Trecho apresentado:
----

Cumpre dizer que, há na Câmara dos Deputados a PEC 474/01 que propõe o Imposto Único no âmbito federal. Seria um ponto de partida para que mais à frente essa sistemática possa abranger também os tributos estaduais e municipais. O projeto foi aprovado por unanimidade em 2002 pela Comissão Especial criada para analisá-lo e poderia ser colocado em votação imediatamente.


Os benefícios do Imposto Único são infinitamente superiores à diminuta simplificação do projeto do governo. Seria interessante que a CFT confrontasse os dois projetos através de debates que reunissem defensores de ambos.

 

IVA versus cumulatividade  

A ideia de um imposto único sobre a movimentação financeira foi lançada em 1990 e ganhou adeptos no Brasil. Infelizmente, ela foi desvirtuada quando o governo se baseou na proposta para criar mais um tributo, o IPMF, tributo que depois foi rebatizado como CPMF. O que era para ser único virou mais um imposto.


Mesmo sendo odiado pelo contribuinte por se tratar de mais um tributo, a experiência do IPMF/CPMF foi de extrema valia para mostrar as qualidades desse tipo de imposto e serviu para desmentir várias previsões negativas a essa forma de arrecadação. Os críticos diziam enfaticamente que esse tributo provocaria inflação e desintermediação bancária e nada disso ocorreu.


Em termos da qualidade do tributo, vale citar um estudo da Receita Federal (CPMF – Mitos e Verdades sob as Óticas Econômicas e Administrativas - Texto para Discussão nº 15 – Setembro de 2001) revelando que ele é “altamente produtivo”, possui “excelente custo benefício” e que é “o único a alcançar a economia informal”. O trabalho analisa ainda o tabu da regressividade atribuído a esse tipo de imposto, desmistificando essa questão, e afirma que “é um imposto moderno, pois se adapta e alcança operações que somente agora estão se tornando comuns, como aquelas relacionadas ao comércio eletrônico”.

----

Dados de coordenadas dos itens
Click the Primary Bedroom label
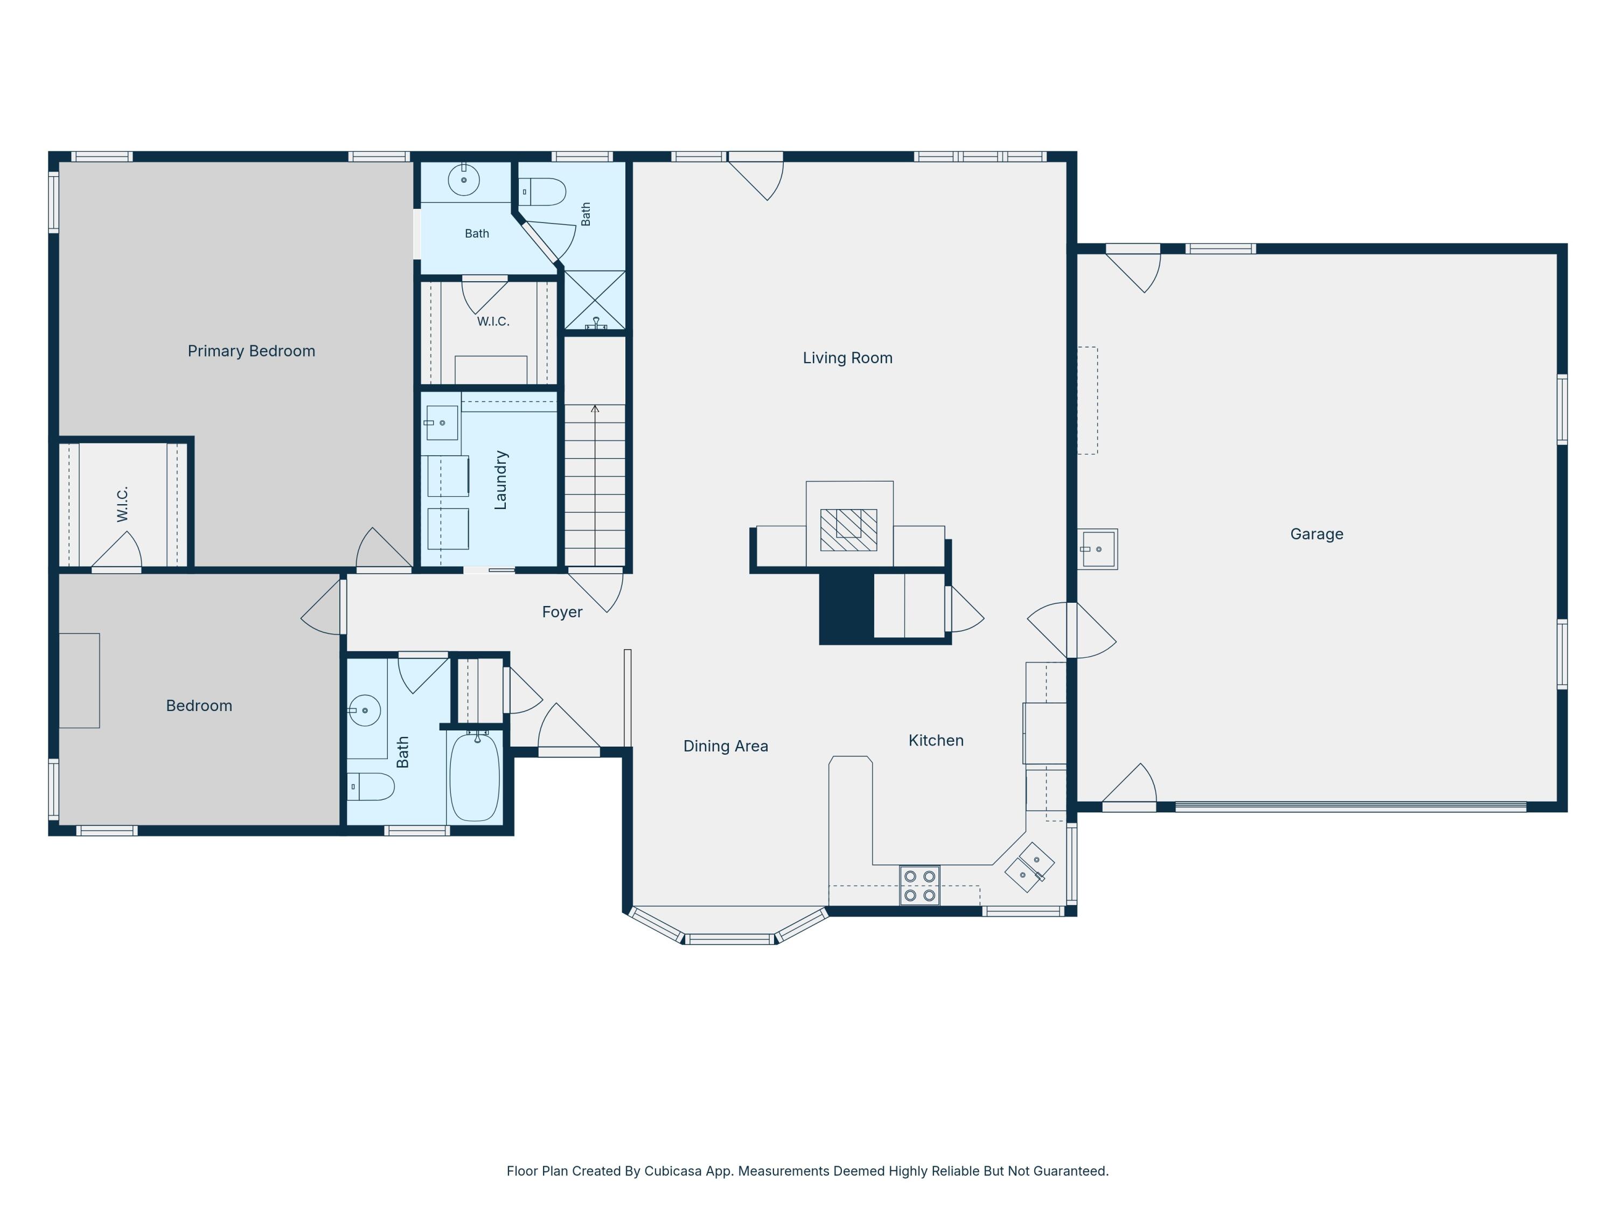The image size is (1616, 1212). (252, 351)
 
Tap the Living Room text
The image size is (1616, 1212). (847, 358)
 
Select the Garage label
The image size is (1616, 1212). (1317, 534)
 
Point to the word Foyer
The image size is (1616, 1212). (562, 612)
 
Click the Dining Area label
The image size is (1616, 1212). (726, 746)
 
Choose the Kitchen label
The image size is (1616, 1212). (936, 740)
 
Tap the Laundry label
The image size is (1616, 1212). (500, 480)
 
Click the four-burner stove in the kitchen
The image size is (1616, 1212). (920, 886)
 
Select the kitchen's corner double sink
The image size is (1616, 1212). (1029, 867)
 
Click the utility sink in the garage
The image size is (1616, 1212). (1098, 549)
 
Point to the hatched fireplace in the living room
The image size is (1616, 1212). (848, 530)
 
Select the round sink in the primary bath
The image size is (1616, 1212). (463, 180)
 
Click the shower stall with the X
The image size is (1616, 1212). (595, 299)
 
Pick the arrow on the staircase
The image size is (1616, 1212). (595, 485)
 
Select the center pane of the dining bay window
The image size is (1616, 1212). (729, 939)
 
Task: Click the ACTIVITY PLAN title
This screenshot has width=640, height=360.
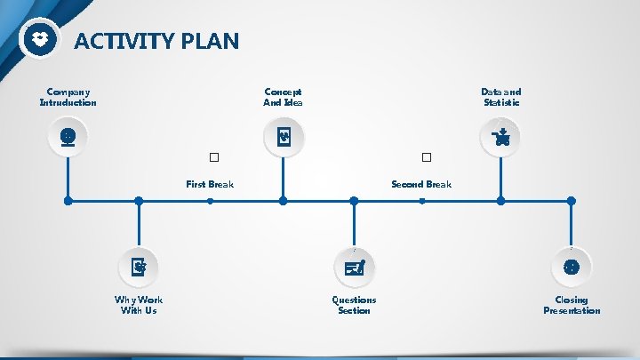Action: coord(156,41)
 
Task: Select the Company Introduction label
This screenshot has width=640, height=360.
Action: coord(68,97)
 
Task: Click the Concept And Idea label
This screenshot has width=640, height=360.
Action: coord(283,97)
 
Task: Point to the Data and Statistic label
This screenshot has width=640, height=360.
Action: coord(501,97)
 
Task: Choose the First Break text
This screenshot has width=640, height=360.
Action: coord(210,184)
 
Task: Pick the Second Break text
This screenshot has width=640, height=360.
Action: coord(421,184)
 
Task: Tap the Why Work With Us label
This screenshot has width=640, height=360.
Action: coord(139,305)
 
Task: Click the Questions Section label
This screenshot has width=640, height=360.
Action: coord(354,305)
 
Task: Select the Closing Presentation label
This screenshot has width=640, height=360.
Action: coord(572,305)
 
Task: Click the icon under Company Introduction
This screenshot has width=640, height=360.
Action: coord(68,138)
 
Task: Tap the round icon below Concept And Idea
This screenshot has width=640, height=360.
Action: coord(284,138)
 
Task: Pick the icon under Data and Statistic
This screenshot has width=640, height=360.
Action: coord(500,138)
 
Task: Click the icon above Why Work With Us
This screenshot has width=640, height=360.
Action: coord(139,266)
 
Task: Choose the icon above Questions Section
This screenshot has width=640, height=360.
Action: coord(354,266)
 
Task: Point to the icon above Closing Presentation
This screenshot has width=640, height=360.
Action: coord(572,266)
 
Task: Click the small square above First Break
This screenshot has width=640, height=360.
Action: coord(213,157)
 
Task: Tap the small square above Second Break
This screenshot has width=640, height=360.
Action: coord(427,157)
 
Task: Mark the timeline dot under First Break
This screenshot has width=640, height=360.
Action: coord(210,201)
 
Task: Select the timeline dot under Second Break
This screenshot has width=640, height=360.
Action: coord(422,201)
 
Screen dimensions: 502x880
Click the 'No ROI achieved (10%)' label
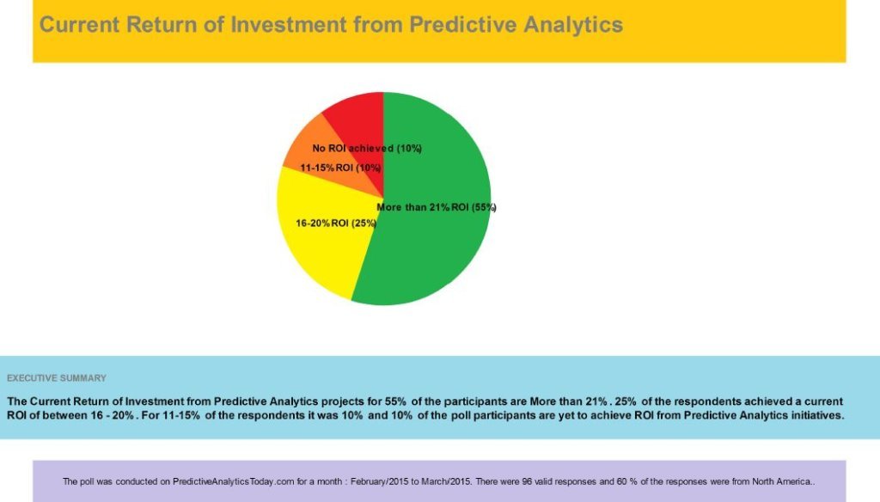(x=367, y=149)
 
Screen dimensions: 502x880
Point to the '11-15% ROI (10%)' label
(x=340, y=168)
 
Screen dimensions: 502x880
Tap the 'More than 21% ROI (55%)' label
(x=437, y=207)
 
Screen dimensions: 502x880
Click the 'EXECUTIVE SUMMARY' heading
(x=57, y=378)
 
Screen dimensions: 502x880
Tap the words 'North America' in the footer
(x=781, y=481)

----

O que se pede: Segundo o trecho sobre o Imposto Único, por que a experiência do IPMF/CPMF foi “de extrema valia”, embora o tributo fosse odiado pelo contribuinte? Responda em até três frases.

Resultado do exercício: A experiência foi de extrema valia porque mostrou as qualidades desse tipo de imposto e desmentiu várias previsões negativas sobre essa forma de arrecadação. Os críticos afirmavam que o tributo provocaria inflação e desintermediação bancária, e nada disso ocorreu.